*** Opening AVAILABLE RECORDS ***
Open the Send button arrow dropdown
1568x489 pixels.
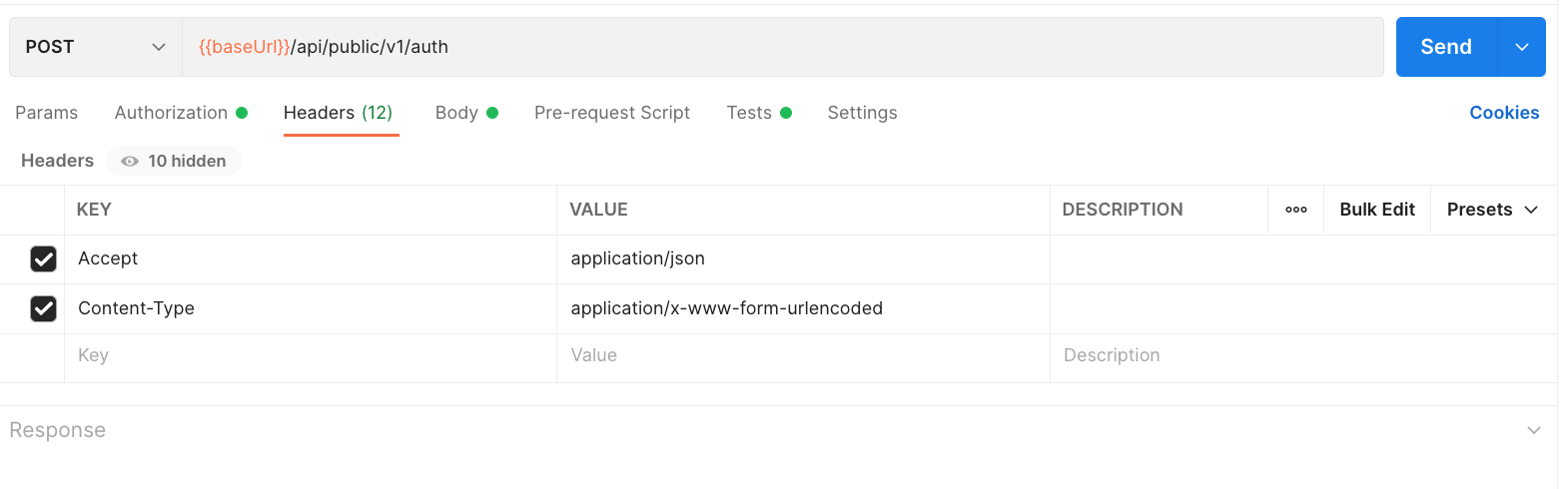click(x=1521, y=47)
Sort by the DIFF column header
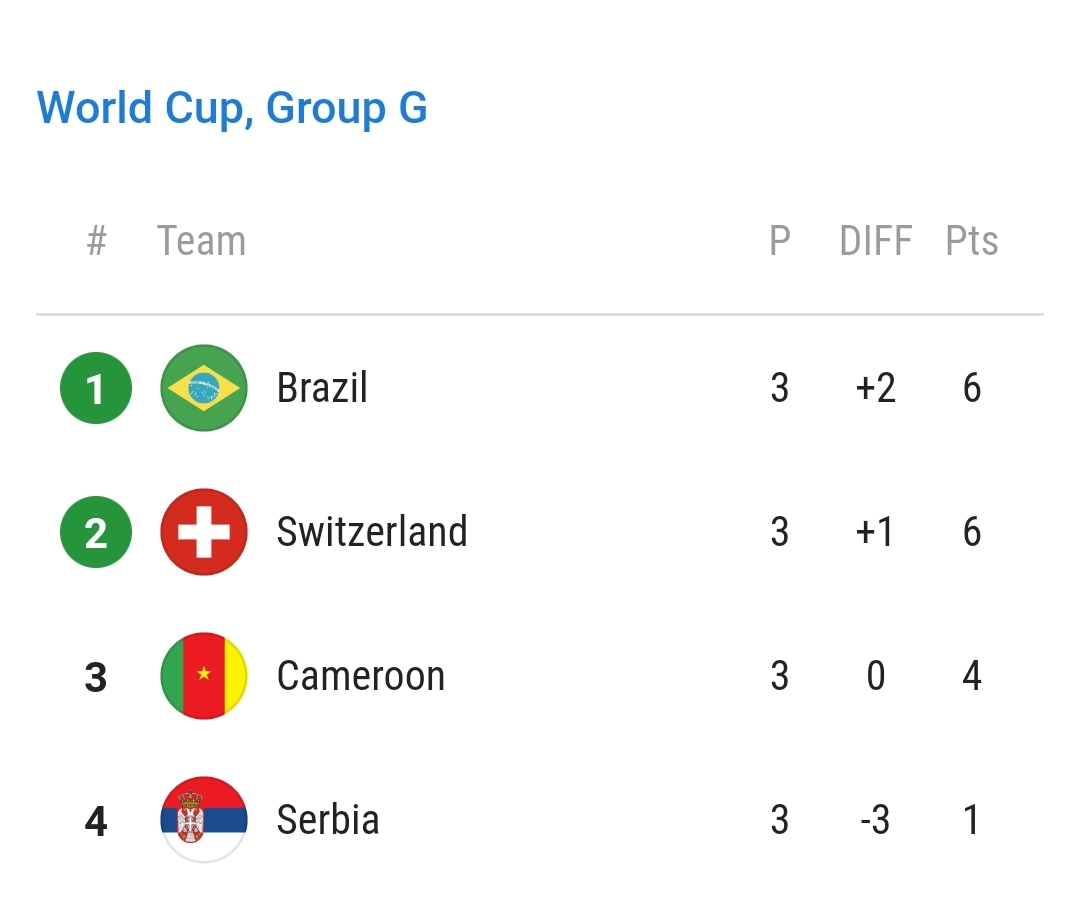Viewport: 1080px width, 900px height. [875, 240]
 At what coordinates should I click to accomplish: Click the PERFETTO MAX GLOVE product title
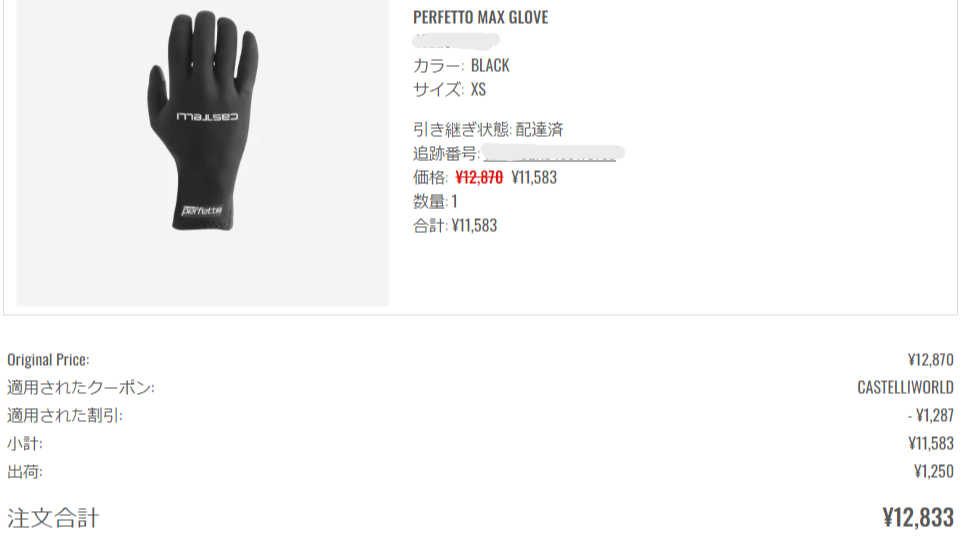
*** Closing AVAILABLE RECORDS ***
* _EXERCISE_
Provide the listing above once more, exactly, with the pictures removed.

* _REPLY_
Open the Send button arrow dropdown
1568x489 pixels.
click(x=1521, y=47)
Sort by the DIFF column header
Viewport: 1080px width, 900px height. [875, 240]
 At what coordinates should I click to accomplish: Click the PERFETTO MAX GLOVE product title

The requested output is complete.